Anemia resulting from a lack of healthy red blood cells, is a common complication with Inflammatory Bowel Disease (IBD), such as Crohn’s Disease and Ulcerative Colitis. It can be caused by multiple factors, including decreased nutrient intake, malabsorption of food, increased energy expenditure and/or increase in blood loss.
The anemic state is strongly correlated to your quality of life. Extreme fatigue, a common symptom of anemia, can make you too tired to complete daily tasks and enjoy your life.
Three different types of blood cells are produced in the body: red blood cells, white blood cells, or infection fighting cells, and platelets. These assist your blood’s ability to clot.
Red blood cells contain an iron-rich protein, called hemoglobin, which gives blood its red color. Hemoglobin is required to transport oxygen within red blood cells from the lungs to other parts of the body. It also carries carbon dioxide from other parts of the body to the lungs to be exhaled. A low hemoglobin level leads to anemia.
Iron, vitamin B12, folate and other nutrients are needed to produce hemoglobin and red blood cells.
Factors contributing to iron deficiency
- Intestinal bleeding
- Decreased absorption of iron in people with involvement of the duodenum (part of the small bowel where iron absorption occurs)
- Inflammation that inhibits production of red blood cells
Factors contributing to vitamin B12 deficiency
- Disease or resection of the part of small bowel where absorption of vitamin B12 occurs
- Inflammation of the stomach, as seen in some people with Crohn’s disease
- Bacterial overgrowth
Factors contributing to folic acid deficiency
- Insufficient dietary intake
- Treatment with Sulfasalazine or Methotrexate
Not everyone experiences symptoms, however when they do, symptoms may include:
- Shortness of breath
- Pale skin
- Cold hands or feet
Your doctor will check for anemia periodically if you have inflammatory bowel disease.

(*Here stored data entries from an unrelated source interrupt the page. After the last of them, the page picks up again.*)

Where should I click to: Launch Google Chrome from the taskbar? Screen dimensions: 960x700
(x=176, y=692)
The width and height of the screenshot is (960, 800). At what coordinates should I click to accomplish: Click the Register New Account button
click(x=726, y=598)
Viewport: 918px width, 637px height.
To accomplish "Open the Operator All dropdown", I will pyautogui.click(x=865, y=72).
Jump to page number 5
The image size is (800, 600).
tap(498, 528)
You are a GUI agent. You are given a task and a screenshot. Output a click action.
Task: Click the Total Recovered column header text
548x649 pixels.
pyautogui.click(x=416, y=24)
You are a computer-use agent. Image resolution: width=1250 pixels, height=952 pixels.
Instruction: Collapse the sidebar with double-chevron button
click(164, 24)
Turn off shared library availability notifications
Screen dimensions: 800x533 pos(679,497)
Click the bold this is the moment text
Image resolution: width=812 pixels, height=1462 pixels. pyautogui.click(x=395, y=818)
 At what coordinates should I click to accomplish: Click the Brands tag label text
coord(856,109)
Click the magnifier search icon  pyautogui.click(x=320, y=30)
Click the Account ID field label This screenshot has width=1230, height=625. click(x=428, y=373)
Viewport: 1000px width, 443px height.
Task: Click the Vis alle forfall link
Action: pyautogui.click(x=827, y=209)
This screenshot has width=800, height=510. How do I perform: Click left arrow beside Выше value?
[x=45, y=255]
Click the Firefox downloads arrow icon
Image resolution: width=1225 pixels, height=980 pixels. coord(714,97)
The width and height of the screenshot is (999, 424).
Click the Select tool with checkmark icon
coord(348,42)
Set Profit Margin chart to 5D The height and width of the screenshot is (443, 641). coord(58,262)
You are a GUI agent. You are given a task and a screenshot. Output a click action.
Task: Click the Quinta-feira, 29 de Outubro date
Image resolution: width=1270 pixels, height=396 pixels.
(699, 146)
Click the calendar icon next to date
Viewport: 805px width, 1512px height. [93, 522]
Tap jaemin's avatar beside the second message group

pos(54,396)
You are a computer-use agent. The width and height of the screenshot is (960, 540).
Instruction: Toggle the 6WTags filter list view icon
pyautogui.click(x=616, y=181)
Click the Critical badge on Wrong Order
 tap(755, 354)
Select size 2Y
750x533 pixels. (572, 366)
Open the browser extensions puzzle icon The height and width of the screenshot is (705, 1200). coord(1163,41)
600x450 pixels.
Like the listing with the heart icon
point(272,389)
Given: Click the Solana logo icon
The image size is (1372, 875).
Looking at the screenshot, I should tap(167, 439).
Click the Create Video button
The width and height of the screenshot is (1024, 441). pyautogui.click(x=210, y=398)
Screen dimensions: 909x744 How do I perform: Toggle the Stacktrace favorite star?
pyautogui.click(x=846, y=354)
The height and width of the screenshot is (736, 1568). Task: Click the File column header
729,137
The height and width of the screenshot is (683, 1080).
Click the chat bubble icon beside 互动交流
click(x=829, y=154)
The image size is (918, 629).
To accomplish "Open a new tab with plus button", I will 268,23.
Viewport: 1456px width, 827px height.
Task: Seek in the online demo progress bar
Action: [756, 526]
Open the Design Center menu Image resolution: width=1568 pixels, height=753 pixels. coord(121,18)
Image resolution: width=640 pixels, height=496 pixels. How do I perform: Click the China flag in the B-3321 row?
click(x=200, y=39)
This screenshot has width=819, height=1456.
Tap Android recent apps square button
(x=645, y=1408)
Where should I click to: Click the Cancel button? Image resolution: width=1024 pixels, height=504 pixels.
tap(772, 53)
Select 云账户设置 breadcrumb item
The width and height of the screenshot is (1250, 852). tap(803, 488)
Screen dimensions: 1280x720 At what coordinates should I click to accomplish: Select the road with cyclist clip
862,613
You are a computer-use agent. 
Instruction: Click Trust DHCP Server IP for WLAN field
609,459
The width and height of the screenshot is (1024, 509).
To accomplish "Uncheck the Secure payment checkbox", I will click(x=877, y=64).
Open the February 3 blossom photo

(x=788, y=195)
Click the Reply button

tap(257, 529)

Iron-deficient anemia is treated orally or intravenously. The method depends on the individual person, including the severity of their iron deficiency and tolerance of oral therapy.
In people with iron deficiency, oral iron may be prescribed if they have no active disease, or mild IBD with mild to moderate anemia. Intravenous supplementation may be done in people with moderate to severe IBD activity, severe anemia, or who do not tolerate or respond appropriately to oral iron.
Folate supplements may be recommended for IBD patients with low levels, or who are being treated with Sulfasalazine or Methotrexate.
Vitamin B12 is offered in pill form, via injections, or by IV therapy.